Manuscript Style Sheet

Manuscripts should be submitted in 12pt Times New Roman, single-spaced, flush left. We prefer them in Microsoft Word, but will accept and consider all formats including typescript and handwritten.

No indentation; the InDesign desktop publishing program has an auto indent function which will be screwed up by any in the manuscript.

No underlined words; use ital. Book and publication titles in ital; articles and movies with quote marks.

Single space between sentences; no space between paragraphs. Do not use bold for anything in the text. Use ital sparingly for emphasis; never use capital letters for this.

No use of Post Office abbreviations in text. Michigan is Mich., not MI; California is Calif., not CA.

We use the U.S. quote marks system. Single quote marks only within a quoted text. Quote marks denote quotes and shouldn’t be used for irony, e.g., the American “justice” system.

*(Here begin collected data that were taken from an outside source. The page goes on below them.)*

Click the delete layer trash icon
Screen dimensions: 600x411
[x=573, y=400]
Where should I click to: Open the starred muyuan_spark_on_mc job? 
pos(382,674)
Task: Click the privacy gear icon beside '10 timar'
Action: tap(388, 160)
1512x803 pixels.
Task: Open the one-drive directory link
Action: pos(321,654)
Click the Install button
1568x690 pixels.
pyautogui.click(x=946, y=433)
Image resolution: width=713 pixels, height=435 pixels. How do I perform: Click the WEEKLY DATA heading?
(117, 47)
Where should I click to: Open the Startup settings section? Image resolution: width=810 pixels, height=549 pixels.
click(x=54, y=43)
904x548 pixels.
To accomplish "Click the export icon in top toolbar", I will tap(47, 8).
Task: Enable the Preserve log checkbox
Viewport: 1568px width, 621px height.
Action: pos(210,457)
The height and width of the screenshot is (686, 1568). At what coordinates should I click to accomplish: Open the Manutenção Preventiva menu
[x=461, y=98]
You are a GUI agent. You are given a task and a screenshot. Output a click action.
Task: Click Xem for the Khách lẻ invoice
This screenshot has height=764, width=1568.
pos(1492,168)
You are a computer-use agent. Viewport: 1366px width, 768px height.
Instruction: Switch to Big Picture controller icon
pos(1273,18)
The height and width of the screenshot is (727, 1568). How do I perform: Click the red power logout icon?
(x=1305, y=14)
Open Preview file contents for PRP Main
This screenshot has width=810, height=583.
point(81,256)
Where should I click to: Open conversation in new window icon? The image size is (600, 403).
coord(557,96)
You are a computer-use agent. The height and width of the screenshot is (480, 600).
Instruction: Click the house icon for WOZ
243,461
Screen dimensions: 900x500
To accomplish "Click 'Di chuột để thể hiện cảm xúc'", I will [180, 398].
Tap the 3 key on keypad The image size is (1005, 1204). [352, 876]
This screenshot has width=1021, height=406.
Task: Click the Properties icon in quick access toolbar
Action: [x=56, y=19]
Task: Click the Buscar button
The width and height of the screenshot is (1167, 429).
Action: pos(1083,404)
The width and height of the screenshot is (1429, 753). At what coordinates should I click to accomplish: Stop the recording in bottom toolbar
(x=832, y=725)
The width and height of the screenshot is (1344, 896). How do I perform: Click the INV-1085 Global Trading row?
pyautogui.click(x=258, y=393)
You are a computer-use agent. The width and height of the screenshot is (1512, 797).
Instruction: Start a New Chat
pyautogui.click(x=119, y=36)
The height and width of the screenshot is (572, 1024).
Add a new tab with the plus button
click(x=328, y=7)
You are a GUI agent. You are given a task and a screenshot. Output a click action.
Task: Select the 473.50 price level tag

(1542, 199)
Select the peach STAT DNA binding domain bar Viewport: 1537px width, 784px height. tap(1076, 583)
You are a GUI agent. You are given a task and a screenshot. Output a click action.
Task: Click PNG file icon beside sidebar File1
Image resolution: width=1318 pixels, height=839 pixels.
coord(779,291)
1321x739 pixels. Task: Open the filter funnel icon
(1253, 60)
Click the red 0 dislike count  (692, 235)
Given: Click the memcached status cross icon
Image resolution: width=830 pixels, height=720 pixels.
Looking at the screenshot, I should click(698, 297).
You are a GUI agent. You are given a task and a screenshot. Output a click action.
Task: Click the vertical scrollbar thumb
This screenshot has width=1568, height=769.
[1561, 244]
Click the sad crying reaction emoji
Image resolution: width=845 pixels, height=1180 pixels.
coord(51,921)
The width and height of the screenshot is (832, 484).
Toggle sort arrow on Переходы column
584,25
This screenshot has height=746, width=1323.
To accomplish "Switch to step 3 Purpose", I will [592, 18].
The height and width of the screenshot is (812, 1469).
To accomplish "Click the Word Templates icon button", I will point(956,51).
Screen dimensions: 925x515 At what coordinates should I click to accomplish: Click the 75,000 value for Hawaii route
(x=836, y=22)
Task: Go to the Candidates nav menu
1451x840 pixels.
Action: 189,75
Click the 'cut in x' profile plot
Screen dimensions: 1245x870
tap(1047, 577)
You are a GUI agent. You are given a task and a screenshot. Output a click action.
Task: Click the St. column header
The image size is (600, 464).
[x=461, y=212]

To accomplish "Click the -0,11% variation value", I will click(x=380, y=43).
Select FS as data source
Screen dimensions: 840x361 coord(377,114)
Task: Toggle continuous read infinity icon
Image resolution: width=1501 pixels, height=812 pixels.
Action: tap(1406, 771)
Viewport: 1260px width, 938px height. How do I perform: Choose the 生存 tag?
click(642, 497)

Don’t use quotations from famous writers as an appeal to authority to bolster your argument. Rather, reserve author quotes for unique thoughts that you haven’t developed yourself. Here’s a 1907 quote from Enrico Malatesta which contains a good libertarian sentiment, but would only be cited because its author is a renowned anarchist: “We follow ideas and not men, and rebel against this habit of embodying a principle in a man.” Malatesta implicitly argues against citing him as an authority, and those thoughts such as his can be expressed in your own words.

When quoting, do not list the page number from which it came; that’s for academic papers, not magazine articles.

The first person narrative should rarely be used; certainly not, “I think,” or, “I believe,” etc. And, limit the use of “etc.!”

Numbers 1-9 should be spelled out, e.g., one to nine. Higher ones should be expressed numerically except when beginning a sentence, e.g., Twenty-one years ago. . .Ellipse need to be like the one following the last sentence with, dot space dot space dot, with the dots abutting the words in between. It’s best to write and edit with the Paragraph sign displayed which is at the top of Word documents.

Clauses should be set off with a long dash—like this—not like – or with two dashes. Word will do it correctly automatically by typing two dashes with no spaces in between the bracketed phrase.

Comma. Always contentious. But a good rule of thumb is Tom, Dick, and Harry, not Tom, Dick and Harry, unless something connects the latter two in the series.

We use the Associated Press Style Book and Libel Guide for answers to questions about what to capitalize and similar quandaries. It doesn’t always agree with other style books, but it’s consistent.